_CHALLENGE_.
Copy out, word for word, the rows below, beginning with the line that contains "Task: Select the search" and continuing through the line that contains "Action: (922, 648)". Include both of those lines and nothing else.

_LISTED RECORDS_.
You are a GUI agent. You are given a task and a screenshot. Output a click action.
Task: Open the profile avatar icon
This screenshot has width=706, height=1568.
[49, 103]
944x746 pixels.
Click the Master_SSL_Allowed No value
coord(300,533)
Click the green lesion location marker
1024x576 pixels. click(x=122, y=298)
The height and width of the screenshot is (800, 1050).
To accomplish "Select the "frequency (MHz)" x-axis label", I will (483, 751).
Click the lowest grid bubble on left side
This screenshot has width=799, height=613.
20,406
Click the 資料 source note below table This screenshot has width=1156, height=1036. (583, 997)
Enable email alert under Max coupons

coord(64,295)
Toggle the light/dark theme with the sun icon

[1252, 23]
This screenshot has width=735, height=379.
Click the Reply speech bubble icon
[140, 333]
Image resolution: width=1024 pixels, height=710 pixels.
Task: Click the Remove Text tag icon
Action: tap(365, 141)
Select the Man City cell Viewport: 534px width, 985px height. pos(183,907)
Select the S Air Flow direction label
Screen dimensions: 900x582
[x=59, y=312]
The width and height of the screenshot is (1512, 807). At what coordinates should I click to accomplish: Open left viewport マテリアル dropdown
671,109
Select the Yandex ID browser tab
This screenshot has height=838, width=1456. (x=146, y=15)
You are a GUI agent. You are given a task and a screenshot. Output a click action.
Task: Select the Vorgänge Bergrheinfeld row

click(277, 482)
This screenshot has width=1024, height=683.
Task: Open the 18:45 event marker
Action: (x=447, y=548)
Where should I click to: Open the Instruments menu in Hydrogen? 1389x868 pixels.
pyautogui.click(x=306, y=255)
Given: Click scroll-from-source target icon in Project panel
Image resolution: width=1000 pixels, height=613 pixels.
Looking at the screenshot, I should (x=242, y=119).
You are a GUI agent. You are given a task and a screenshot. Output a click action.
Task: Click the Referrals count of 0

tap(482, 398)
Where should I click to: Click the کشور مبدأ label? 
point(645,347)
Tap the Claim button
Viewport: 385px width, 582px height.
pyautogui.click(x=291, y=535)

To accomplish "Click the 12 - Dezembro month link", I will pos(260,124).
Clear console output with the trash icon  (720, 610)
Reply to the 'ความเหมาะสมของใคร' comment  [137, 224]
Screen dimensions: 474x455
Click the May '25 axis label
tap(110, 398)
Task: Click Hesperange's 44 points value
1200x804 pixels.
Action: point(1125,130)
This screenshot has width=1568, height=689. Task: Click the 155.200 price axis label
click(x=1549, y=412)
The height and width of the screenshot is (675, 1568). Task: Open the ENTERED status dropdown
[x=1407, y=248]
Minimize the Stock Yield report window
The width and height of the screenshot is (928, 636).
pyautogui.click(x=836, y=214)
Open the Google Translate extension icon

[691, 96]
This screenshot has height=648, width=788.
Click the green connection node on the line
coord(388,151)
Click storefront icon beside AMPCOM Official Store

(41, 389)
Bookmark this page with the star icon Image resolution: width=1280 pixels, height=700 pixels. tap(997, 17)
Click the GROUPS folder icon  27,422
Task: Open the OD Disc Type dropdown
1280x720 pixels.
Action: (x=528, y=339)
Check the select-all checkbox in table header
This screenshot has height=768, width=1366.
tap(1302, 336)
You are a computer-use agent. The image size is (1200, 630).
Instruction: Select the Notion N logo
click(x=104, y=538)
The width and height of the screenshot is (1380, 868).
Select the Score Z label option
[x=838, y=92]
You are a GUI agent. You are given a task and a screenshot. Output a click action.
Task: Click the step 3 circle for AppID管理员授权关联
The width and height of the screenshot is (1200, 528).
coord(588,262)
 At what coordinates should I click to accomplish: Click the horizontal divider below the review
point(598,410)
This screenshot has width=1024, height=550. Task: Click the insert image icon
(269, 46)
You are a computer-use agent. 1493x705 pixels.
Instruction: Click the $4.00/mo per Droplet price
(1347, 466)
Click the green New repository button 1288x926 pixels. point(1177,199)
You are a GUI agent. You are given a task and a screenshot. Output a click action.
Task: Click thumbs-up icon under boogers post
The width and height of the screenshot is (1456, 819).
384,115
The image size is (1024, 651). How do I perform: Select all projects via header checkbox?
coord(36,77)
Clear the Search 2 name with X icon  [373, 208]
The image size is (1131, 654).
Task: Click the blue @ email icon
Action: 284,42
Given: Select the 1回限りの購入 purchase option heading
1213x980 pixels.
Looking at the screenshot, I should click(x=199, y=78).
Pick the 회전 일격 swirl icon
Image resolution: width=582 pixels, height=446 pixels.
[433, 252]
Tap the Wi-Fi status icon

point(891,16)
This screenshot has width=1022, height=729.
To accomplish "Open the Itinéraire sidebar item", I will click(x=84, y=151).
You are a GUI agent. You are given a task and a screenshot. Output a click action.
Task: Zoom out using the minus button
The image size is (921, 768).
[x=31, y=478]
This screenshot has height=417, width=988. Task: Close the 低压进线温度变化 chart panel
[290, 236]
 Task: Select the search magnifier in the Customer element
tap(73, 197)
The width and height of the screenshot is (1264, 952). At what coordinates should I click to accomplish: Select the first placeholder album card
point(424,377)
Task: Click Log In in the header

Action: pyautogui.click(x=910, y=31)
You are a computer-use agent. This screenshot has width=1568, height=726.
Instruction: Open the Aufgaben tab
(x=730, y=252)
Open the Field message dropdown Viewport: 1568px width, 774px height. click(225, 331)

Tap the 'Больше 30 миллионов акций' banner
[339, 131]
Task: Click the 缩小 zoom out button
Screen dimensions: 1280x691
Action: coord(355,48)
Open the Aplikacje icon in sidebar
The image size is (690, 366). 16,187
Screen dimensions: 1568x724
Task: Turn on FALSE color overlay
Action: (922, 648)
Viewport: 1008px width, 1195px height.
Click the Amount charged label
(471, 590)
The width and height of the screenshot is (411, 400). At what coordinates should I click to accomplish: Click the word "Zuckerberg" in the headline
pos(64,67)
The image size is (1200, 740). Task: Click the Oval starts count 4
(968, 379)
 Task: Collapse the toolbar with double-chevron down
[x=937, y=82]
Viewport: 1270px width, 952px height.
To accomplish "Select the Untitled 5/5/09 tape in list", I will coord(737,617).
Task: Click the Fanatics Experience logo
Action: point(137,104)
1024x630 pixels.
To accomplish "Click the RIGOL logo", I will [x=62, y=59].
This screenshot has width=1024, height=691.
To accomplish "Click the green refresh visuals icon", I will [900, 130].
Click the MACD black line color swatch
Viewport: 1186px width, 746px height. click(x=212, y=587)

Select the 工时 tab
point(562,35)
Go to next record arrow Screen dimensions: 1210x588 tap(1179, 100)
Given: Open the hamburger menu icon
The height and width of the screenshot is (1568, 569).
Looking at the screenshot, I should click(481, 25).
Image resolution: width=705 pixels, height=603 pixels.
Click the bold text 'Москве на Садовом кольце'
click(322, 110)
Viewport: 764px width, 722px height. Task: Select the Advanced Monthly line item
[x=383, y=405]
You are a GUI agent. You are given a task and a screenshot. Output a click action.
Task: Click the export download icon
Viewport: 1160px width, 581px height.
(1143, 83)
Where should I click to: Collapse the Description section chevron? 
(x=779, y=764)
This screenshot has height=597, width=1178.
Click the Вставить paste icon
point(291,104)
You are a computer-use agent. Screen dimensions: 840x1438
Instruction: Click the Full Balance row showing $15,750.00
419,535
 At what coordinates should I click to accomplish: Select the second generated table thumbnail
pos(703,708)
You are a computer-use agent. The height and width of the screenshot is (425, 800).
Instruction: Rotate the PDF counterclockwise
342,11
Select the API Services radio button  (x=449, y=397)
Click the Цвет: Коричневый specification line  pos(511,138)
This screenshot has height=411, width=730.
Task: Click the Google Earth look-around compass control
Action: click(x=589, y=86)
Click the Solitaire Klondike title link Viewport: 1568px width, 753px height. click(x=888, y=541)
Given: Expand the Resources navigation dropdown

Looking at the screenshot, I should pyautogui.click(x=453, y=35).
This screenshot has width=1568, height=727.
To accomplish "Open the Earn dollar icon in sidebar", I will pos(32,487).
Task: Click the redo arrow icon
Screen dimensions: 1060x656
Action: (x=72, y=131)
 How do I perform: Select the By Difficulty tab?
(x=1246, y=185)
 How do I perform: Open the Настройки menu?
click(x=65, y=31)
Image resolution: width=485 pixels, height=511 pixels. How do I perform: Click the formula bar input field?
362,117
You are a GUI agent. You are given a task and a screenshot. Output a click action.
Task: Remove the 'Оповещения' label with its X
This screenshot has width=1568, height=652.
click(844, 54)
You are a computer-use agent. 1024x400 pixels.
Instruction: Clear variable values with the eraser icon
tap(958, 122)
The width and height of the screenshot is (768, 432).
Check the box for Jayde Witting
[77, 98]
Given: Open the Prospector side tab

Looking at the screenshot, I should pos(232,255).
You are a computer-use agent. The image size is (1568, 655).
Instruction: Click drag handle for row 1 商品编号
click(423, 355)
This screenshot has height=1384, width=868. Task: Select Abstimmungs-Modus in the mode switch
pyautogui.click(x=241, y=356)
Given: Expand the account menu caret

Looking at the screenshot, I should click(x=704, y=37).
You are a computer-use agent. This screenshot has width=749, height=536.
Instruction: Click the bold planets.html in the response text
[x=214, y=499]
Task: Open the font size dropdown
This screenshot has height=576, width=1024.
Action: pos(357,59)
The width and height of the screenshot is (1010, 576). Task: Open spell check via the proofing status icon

_FINAL RESULT_.
 Task: Select the search magnifier in the Customer element
tap(73, 197)
The width and height of the screenshot is (1264, 952). At what coordinates should I click to accomplish: Select the first placeholder album card
point(424,377)
Task: Click Log In in the header

Action: pyautogui.click(x=910, y=31)
You are a computer-use agent. This screenshot has width=1568, height=726.
Instruction: Open the Aufgaben tab
(x=730, y=252)
Open the Field message dropdown Viewport: 1568px width, 774px height. click(225, 331)

Tap the 'Больше 30 миллионов акций' banner
[339, 131]
Task: Click the 缩小 zoom out button
Screen dimensions: 1280x691
Action: coord(355,48)
Open the Aplikacje icon in sidebar
The image size is (690, 366). 16,187
Screen dimensions: 1568x724
Task: Turn on FALSE color overlay
Action: (922, 648)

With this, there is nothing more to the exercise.